** TASK **
Below are the records; copy exactly the stretch from the line containing "Open the Разработка hammer icon" through the line containing "Given: Uncheck the", both ends included, and nothing else.

** RECORDS SHOWN **
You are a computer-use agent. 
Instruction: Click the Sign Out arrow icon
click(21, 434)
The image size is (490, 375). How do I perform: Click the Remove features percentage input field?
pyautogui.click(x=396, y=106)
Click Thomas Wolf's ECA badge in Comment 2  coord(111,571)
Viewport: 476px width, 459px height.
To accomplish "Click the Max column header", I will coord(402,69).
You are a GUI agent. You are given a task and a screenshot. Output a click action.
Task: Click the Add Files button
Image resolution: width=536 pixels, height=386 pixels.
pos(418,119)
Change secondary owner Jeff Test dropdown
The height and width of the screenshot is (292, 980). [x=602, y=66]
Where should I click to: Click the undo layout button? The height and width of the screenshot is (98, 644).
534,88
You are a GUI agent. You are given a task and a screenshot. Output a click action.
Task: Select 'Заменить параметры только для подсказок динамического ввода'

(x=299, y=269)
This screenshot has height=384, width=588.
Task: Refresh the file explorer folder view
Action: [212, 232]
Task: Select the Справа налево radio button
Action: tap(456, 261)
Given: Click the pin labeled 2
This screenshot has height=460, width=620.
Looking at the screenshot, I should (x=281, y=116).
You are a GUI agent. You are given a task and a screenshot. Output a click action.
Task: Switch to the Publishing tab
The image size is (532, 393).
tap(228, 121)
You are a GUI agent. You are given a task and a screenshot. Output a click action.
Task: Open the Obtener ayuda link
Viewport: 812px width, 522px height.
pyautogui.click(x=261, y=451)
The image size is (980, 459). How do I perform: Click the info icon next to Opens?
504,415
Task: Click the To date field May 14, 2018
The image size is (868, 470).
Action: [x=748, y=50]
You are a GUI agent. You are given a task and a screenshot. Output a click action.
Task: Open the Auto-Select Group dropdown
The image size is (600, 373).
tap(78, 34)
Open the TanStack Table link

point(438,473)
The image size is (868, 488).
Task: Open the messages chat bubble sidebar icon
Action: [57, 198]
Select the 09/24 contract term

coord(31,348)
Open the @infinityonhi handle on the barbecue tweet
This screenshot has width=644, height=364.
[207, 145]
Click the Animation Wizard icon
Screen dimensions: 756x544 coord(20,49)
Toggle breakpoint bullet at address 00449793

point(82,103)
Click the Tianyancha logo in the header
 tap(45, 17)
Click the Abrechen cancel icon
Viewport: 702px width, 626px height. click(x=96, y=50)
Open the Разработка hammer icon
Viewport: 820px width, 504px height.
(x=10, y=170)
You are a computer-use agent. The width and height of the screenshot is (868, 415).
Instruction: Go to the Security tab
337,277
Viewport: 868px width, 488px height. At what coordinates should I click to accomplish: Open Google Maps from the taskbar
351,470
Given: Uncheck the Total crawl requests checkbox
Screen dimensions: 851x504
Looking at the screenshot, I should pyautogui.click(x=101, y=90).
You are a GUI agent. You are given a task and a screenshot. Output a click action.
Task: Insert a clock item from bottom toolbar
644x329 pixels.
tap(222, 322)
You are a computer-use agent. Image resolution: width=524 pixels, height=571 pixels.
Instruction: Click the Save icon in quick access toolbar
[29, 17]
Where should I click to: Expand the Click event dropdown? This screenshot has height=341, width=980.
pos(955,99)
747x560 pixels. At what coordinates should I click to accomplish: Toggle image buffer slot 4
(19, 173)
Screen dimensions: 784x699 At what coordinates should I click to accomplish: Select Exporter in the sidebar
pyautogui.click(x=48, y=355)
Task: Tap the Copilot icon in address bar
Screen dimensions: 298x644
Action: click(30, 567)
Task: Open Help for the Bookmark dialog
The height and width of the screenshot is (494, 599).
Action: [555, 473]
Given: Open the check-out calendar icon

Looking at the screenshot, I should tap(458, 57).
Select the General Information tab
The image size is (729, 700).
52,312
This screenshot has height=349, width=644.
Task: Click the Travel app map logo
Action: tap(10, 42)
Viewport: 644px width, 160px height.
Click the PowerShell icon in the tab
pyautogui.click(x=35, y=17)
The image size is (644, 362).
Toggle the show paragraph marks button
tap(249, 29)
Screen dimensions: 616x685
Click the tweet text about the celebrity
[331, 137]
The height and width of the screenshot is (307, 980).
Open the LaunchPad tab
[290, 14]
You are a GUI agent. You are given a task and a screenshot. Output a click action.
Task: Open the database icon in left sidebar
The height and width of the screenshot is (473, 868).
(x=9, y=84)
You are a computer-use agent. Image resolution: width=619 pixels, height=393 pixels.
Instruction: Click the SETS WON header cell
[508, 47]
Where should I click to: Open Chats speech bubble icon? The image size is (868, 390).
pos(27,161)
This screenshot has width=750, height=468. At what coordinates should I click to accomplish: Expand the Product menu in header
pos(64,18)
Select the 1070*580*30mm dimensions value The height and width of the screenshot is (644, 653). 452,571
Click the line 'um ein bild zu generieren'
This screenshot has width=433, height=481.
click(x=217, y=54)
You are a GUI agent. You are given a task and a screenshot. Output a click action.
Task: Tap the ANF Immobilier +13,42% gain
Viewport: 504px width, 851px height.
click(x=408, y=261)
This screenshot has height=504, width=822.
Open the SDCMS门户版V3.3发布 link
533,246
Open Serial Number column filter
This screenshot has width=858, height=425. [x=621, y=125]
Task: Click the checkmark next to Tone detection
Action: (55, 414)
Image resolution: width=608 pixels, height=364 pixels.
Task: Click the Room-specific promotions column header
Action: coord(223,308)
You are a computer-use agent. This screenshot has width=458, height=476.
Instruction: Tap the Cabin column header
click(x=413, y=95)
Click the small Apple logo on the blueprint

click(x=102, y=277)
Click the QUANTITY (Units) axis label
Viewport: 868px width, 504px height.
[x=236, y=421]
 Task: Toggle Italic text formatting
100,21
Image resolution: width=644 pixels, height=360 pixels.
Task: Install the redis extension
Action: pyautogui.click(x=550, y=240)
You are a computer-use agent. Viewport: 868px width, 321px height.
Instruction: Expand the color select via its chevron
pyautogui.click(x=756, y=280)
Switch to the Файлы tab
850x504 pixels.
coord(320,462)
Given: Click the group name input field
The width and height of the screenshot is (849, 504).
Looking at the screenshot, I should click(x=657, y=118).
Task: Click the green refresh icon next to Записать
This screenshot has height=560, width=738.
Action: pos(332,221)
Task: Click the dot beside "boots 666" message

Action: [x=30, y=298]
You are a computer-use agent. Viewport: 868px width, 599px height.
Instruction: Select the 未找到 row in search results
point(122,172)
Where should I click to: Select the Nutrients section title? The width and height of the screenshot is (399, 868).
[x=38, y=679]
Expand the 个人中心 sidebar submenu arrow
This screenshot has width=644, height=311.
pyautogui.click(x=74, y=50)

** TASK SOLUTION **
Open the Разработка hammer icon
Viewport: 820px width, 504px height.
(x=10, y=170)
You are a computer-use agent. The width and height of the screenshot is (868, 415).
Instruction: Go to the Security tab
337,277
Viewport: 868px width, 488px height. At what coordinates should I click to accomplish: Open Google Maps from the taskbar
351,470
Given: Uncheck the Total crawl requests checkbox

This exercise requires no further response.